Question

Huge matrix memory issue

0

Entering edit mode

7.3 years ago

dr_bantz ▴ 110

Hi everyone,

I have a WGS dataset consisting of ~2000 samples. I want to look at the co-occurrence of mutations (ie. how often a given pair of genes is mutated in the same strain). The way I'm doing this requires the creation of a 30,000 X 30,000 matrix to represent all pairwise comparisons of genes in the genome. I tried this in R but it just stalls.

Any suggestions? I'm most proficient and R and Python but I've been looking for an excuse to learn C/C++/Java for ages so this might be a good opportunity. Also, I have access to a compute cluster (which includes, amongst other things, some 96GB nodes).

Thanks in advance for your help!

genome • 1.6k views

ADD COMMENT • link 7.3 years ago by dr_bantz ▴ 110

0

Entering edit mode

What is it you're trying to do ? Do you want to compute this matrix or do you have it already and want to process it in some ways ? In the first instance, you could parallelize the computation of the matrix e.g. by row and reassemble the pieces you need in a full matrix at the end. If most of the elements are 0, you could try using a sparse matrix format (see for example the Matrix package in R). However, a 30 000 x 30 000 matrix should require "only" ~7 GB of RAM (assuming 8 bytes per cell).

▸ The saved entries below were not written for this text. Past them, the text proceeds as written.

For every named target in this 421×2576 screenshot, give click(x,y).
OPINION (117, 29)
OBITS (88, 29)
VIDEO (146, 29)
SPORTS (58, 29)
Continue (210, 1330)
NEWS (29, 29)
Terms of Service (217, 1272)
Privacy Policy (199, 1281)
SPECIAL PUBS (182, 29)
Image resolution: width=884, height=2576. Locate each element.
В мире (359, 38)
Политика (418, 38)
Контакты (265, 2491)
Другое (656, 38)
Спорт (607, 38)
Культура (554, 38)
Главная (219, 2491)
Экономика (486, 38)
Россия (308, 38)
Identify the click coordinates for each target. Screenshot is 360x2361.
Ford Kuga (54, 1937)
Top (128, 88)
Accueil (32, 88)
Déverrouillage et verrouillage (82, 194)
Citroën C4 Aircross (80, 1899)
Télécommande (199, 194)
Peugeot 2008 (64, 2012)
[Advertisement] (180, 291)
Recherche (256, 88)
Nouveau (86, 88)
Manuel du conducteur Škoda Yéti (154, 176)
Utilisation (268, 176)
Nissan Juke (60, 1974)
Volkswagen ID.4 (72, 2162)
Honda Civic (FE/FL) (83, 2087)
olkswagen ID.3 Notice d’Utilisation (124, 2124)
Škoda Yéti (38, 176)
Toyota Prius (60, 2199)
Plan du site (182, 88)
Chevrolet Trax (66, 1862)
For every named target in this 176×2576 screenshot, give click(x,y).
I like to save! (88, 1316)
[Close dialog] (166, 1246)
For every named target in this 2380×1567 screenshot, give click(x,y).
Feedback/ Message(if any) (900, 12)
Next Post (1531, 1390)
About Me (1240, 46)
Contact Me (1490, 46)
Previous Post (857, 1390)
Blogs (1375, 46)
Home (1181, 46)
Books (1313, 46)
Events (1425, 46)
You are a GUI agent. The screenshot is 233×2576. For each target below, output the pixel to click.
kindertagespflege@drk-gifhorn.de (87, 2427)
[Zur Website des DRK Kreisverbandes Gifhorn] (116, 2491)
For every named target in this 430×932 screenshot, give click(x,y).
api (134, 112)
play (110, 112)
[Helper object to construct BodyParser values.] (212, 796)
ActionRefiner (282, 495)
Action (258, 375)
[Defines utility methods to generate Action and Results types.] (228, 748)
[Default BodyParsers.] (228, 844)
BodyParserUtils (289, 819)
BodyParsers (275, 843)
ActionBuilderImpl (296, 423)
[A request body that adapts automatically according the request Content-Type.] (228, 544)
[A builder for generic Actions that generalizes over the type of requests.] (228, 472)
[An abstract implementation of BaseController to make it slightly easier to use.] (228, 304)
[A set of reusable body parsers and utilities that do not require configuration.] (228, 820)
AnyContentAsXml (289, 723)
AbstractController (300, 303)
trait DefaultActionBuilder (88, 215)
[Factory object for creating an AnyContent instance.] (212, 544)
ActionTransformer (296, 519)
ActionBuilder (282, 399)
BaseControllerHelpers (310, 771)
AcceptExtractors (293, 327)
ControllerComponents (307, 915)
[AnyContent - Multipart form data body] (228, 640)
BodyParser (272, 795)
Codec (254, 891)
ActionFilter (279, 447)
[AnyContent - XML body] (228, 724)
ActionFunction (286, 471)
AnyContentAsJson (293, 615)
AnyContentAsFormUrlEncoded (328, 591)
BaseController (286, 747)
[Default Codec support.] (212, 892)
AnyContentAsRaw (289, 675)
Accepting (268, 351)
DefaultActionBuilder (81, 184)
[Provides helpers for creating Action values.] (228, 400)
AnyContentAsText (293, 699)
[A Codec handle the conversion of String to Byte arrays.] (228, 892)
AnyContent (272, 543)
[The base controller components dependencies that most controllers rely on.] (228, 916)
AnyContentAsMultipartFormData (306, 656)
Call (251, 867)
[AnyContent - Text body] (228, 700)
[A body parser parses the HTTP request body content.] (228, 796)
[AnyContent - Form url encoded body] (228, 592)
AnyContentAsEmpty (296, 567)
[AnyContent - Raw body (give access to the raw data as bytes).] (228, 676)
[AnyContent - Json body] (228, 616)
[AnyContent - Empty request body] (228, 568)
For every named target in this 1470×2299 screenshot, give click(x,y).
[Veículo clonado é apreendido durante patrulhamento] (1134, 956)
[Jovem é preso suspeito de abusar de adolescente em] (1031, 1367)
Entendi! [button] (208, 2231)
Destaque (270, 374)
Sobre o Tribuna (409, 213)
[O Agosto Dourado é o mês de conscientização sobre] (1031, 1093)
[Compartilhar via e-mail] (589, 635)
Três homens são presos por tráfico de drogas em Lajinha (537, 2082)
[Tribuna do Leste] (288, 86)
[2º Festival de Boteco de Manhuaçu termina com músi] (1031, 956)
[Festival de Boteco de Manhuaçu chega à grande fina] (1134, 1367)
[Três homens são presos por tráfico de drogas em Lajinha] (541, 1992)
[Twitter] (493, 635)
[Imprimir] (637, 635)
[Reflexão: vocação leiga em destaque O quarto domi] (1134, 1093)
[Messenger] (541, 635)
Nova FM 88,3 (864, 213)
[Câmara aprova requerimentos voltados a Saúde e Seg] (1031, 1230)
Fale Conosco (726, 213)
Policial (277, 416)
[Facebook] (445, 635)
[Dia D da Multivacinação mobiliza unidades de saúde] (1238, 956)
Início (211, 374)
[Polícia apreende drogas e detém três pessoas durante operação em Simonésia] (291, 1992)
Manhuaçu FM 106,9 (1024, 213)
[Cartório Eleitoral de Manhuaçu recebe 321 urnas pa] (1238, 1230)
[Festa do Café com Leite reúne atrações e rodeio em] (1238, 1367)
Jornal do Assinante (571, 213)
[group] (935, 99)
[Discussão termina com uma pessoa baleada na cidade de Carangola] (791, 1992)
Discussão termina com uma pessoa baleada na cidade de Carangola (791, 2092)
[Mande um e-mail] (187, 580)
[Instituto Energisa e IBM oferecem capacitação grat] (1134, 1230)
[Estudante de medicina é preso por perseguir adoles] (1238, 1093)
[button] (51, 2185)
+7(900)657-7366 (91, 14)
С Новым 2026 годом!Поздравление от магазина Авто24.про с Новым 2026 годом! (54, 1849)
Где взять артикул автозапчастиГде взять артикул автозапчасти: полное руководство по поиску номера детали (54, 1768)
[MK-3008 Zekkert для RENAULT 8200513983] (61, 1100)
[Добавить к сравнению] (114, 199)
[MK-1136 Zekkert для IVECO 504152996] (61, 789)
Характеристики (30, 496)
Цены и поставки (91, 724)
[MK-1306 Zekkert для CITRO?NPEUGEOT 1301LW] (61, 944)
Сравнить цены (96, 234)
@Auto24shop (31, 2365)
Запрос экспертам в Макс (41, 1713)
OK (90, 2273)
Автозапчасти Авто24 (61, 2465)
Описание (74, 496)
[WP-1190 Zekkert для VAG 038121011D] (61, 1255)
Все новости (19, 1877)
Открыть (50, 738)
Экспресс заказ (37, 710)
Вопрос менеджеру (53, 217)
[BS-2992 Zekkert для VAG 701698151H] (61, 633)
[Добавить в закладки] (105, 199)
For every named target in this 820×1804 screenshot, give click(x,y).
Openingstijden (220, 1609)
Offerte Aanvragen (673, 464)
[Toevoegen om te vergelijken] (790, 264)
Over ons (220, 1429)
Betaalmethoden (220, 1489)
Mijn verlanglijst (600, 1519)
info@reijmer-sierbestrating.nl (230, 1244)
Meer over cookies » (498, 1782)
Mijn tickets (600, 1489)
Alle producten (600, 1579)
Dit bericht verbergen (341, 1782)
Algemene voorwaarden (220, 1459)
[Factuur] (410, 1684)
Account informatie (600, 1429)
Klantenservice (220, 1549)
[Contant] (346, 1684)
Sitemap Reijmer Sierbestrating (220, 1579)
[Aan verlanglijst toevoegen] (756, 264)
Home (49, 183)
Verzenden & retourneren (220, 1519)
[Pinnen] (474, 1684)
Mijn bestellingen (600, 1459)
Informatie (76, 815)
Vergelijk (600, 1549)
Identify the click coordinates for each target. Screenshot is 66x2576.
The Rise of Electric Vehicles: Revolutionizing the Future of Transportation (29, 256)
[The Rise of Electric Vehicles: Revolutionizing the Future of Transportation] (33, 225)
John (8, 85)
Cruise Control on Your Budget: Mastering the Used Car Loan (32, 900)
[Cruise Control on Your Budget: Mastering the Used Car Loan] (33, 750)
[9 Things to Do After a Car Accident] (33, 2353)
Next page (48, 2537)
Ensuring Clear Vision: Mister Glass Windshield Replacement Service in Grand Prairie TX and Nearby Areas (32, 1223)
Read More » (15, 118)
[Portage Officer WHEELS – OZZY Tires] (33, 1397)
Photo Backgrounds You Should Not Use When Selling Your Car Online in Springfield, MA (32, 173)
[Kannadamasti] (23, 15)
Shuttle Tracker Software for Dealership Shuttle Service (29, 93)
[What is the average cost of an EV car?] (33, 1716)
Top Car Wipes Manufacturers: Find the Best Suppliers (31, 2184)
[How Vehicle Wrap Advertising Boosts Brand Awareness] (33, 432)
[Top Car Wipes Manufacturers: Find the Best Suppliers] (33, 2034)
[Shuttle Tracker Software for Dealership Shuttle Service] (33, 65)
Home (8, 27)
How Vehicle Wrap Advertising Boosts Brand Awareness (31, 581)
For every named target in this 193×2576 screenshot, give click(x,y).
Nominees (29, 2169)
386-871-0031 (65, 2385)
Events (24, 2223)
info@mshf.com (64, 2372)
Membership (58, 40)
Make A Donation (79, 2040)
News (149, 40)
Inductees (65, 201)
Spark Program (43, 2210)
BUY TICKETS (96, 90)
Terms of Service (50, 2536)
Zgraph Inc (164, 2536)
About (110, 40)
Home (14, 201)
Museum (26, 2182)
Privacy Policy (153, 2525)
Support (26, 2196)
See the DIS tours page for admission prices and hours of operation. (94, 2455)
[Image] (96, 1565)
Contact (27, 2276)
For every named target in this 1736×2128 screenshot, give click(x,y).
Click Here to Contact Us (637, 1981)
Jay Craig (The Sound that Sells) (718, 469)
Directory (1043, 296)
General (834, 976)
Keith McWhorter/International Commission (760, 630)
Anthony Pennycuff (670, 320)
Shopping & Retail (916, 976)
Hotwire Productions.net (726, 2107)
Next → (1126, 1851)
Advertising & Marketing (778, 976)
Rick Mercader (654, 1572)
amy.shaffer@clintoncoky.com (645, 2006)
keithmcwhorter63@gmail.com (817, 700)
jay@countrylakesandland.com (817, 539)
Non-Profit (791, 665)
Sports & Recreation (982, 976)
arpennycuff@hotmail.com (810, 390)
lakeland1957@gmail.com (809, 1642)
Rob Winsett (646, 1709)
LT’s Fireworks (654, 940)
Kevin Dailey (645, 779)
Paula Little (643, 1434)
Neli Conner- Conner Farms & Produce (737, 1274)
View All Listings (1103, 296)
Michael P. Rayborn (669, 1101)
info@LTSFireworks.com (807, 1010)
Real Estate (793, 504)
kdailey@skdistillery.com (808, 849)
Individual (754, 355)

ADD REPLY • link 7.3 years ago by Jean-Karim Heriche 27k

0

Entering edit mode

Each i,jth cell would contain the number of times gene i and gene j are mutated in the same train, so this would be have to be computed. The plan is to then make a second matrix with the Poisson probability for the value i,j based on the occurrence of mutation in gene i and j. Your parallelization idea might work nicely.

ADD REPLY • link 7.3 years ago by dr_bantz ▴ 110

0

Entering edit mode

R isn't anywhere near memory efficient. It's going to need more RAM than we can estimate. I suggest this task be computed as a list of genes, so each is a separate entity that does not need to be kept in memory. Call an optimized program like bedtools to calculate each row for you in one step.

ADD REPLY • link 7.3 years ago by karl.stamm 4.1k

0

Entering edit mode

At least on my Mac, R 3.3.2 appears to deal with matrices in an efficient way:

m <- matrix(numeric(2.3),nrow = 30000, ncol=30000) 
object.size(m)
7200000200 bytes

which is ~7 GB.

ADD REPLY • link 7.3 years ago by Jean-Karim Heriche 27k

0

Entering edit mode

instead of a matrix can't you use a table with 3 columns LEFT TOP VALUE and then use the common linux tools ?

ADD REPLY • link 7.3 years ago by Pierre Lindenbaum 163k

score 0 · Answer 1 · 2017-04-10

0

Entering edit mode

7.3 years ago

Girolamo ▴ 140

I assume you have a sparse matrix you could represent the matrix as a combination of three arrays http://btechsmartclass.com/DS/U1_T14.html another possibility is to use shelve https://docs.python.org/2/library/shelve.html

ADD COMMENT • link 7.3 years ago by Girolamo ▴ 140

score 0 · Answer 2 · 2017-04-10

Shane Neph and I came up with a tool called byte-store to store encoded pairwise score data on disk in one byte per comparison, as well as offer random access querying, calculating byte offsets from sort-bed-sorted BED coordinates of interest. The approach in byte-store is useful for generate-once-lookup-often operations, like Monte Carlo sampling, etc.

The byte-store tool includes Pearson r and Spearman's rho correlation scoring functions, which map scores between -1 and 1 to a single byte value. If you want to learn some C, you could write a function pointer that implements a custom pairwise scoring function for your dataset, and you might remap the correlation score range to your dataset's particular score range through an easy rescale function (you specify your min-max and remap a score to this range). Your dataset would be a 900MB file (30k * 30k bytes).

score 0 · Answer 3 · 2017-04-12

Thanks for all the suggestions! In the end I went for a row-by-row appraoch, as suggested by Jean-Karim Heriche karl.stamm. Using this approach as it is would take 10 days to run on the cluster. However, the approach has some helpful advantages, one of which being that I am now able to embarrassingly parallelize the process by assigning subsets of rows to different processors on the cluster. Another trick I used was to remove the first gene of each row after the row has been analysed. This prevents reciprocal gene-gene combinations from being counted twice and effectively converts the matrix into an upper-triangular matrix. Because the rows lower down will be shorter, they will take less time to process, so I can assign more and more rows to a given processor as I iterate through the rows. By employing the above, I got the run time down to ~7 hours.